▸ EXERCISE DETAILS
Can you recast the part of the listing starting with the line containing "is (1405, 654)." and going on through the line containing "code-text: IAP_ENABLE() IAP_CONTR = IAP_EN; IAP_TPS… is" as a Markdown table with columns Row and Line, one line per row and blank lines left out?

(Collected data entries)
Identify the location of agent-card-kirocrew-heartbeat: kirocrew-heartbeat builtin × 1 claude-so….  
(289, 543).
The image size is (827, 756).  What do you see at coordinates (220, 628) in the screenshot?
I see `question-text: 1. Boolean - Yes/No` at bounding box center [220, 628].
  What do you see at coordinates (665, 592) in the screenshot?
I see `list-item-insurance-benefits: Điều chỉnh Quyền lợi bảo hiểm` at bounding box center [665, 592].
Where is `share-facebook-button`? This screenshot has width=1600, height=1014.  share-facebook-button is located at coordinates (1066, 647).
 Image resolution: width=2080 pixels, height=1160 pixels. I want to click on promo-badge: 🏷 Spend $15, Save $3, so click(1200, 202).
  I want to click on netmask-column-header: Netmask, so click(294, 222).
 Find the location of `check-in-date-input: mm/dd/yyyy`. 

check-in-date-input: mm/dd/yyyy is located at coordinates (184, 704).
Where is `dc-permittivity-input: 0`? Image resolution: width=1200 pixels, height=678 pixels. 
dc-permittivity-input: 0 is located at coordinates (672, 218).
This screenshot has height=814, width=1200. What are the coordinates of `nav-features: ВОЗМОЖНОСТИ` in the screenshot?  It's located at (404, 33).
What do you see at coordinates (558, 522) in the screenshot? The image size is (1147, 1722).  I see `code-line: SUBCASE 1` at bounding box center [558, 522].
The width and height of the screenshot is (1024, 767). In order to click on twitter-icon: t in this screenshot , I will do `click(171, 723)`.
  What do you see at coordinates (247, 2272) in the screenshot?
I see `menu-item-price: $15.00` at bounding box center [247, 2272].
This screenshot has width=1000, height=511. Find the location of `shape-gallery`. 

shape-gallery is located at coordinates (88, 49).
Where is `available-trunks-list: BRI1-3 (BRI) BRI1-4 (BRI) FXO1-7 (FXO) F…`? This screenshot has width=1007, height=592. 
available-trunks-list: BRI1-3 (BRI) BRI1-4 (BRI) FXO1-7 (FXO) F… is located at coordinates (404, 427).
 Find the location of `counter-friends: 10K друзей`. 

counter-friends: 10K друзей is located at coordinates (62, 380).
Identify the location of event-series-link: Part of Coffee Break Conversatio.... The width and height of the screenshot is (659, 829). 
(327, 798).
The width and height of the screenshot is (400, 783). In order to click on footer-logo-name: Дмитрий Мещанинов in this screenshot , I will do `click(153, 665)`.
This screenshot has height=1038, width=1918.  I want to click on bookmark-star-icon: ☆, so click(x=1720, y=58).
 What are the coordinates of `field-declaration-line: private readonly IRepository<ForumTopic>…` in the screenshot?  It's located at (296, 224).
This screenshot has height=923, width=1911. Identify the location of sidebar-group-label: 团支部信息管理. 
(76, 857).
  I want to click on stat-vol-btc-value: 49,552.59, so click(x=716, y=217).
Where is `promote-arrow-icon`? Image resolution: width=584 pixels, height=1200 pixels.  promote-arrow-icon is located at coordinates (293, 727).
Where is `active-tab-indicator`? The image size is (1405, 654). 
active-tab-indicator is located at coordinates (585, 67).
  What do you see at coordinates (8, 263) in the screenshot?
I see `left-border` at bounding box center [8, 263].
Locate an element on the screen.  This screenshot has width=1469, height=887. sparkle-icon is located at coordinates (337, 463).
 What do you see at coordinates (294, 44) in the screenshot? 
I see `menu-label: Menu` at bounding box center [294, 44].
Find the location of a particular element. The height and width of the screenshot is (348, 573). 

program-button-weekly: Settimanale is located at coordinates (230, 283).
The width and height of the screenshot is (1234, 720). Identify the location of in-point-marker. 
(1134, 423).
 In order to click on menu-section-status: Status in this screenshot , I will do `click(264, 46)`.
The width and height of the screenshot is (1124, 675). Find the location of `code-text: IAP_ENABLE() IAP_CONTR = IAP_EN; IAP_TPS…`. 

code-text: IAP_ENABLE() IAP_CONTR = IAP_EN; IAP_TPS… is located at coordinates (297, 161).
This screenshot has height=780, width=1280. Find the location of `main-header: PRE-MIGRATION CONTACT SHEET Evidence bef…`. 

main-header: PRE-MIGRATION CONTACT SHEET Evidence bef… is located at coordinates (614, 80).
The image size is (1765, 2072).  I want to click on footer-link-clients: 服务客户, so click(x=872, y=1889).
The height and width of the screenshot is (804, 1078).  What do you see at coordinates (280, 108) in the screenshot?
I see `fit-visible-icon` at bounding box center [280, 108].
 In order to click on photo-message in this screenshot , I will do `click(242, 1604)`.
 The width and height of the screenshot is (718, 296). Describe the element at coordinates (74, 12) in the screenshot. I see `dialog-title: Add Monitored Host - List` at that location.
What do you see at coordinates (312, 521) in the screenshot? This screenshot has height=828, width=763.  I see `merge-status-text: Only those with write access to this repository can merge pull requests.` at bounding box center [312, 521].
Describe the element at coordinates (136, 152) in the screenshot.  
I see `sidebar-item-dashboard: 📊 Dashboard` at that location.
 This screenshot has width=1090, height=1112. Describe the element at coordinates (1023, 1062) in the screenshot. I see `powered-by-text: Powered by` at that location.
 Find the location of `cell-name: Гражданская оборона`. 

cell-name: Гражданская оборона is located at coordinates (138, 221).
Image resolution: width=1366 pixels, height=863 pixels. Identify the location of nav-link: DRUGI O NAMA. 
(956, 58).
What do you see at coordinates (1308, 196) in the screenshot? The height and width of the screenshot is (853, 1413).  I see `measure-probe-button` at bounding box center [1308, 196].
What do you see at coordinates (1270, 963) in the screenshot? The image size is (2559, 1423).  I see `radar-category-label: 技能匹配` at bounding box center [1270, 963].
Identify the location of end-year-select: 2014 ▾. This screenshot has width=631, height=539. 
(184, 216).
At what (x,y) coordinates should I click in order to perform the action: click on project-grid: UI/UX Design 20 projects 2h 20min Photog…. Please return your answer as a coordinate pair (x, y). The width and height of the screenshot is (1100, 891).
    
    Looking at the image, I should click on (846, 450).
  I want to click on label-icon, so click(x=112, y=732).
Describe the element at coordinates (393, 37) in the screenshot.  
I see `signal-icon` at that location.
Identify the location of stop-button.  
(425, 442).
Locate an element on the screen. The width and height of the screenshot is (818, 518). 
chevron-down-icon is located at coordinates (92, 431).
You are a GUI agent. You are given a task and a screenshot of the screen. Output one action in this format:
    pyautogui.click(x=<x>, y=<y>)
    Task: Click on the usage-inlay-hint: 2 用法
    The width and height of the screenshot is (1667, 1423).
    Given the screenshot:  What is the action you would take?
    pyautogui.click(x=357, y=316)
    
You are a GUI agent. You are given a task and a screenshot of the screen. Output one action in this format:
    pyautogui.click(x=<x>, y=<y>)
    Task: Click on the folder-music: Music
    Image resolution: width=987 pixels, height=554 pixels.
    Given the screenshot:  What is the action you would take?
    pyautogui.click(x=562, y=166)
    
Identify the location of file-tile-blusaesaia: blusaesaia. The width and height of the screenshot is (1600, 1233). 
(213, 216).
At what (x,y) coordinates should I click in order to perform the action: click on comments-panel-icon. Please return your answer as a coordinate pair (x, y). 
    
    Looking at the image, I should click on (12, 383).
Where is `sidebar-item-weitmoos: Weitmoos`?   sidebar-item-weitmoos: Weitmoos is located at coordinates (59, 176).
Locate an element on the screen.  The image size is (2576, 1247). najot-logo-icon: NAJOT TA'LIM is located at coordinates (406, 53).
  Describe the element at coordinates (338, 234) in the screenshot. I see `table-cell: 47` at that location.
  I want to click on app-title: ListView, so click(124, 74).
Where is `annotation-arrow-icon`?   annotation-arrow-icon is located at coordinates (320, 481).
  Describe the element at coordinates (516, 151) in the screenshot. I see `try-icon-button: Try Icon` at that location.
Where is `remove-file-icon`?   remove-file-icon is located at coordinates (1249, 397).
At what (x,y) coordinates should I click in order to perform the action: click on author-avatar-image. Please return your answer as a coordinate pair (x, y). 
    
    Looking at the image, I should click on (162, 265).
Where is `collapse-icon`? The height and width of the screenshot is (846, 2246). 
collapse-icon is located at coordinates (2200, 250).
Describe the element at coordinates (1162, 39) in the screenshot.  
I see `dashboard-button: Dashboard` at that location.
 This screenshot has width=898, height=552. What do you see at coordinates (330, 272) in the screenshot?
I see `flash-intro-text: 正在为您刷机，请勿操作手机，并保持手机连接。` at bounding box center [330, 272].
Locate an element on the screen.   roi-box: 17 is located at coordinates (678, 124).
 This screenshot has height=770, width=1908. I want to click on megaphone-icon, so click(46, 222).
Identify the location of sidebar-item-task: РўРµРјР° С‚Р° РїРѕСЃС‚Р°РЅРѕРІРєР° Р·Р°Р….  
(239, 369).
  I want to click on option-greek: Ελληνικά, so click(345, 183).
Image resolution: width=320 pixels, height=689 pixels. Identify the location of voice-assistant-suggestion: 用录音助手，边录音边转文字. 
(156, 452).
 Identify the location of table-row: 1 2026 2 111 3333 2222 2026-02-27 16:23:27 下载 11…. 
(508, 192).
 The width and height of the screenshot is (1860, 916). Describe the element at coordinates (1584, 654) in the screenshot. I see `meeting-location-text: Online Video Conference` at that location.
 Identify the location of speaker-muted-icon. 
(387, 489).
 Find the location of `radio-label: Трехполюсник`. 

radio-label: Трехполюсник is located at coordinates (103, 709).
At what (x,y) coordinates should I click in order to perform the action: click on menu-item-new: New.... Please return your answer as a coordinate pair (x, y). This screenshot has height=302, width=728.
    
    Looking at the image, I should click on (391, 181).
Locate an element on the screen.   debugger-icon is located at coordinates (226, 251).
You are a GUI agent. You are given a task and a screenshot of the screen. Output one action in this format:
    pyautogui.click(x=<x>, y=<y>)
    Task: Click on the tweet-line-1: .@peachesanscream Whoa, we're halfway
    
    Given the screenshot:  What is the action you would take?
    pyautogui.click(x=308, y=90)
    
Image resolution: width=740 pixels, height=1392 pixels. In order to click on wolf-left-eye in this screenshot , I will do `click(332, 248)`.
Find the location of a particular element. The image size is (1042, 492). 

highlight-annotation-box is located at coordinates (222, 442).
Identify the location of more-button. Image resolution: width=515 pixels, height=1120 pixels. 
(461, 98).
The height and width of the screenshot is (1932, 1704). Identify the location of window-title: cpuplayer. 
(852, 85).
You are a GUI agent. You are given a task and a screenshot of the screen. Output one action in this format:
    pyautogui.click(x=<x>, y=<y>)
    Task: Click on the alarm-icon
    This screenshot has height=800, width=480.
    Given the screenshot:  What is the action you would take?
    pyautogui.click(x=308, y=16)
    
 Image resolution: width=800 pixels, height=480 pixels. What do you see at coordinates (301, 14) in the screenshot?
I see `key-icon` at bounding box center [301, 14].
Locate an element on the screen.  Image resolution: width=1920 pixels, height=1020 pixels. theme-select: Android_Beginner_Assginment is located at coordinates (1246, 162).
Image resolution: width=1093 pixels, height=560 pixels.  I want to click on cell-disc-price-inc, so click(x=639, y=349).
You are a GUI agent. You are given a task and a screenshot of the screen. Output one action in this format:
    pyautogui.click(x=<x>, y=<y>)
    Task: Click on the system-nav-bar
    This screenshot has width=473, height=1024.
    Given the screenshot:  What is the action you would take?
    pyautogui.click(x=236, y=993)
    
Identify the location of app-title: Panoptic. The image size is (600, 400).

▸ SOLUTION TO THIS EXERCISE
| Row | Line |
|---|---|
| 1 | Where is `active-tab-indicator`? The image size is (1405, 654).  |
| 2 | active-tab-indicator is located at coordinates (585, 67). |
| 3 |   What do you see at coordinates (8, 263) in the screenshot? |
| 4 | I see `left-border` at bounding box center [8, 263]. |
| 5 | Locate an element on the screen.  This screenshot has width=1469, height=887. sparkle-icon is located at coordinates (337, 463). |
| 6 |  What do you see at coordinates (294, 44) in the screenshot?  |
| 7 | I see `menu-label: Menu` at bounding box center [294, 44]. |
| 8 | Find the location of a particular element. The height and width of the screenshot is (348, 573).  |
| 9 | program-button-weekly: Settimanale is located at coordinates (230, 283). |
| 10 | The width and height of the screenshot is (1234, 720). Identify the location of in-point-marker.  |
| 11 | (1134, 423). |
| 12 |  In order to click on menu-section-status: Status in this screenshot , I will do `click(264, 46)`. |
| 13 | The width and height of the screenshot is (1124, 675). Find the location of `code-text: IAP_ENABLE() IAP_CONTR = IAP_EN; IAP_TPS…`.  |
| 14 | code-text: IAP_ENABLE() IAP_CONTR = IAP_EN; IAP_TPS… is located at coordinates (297, 161). |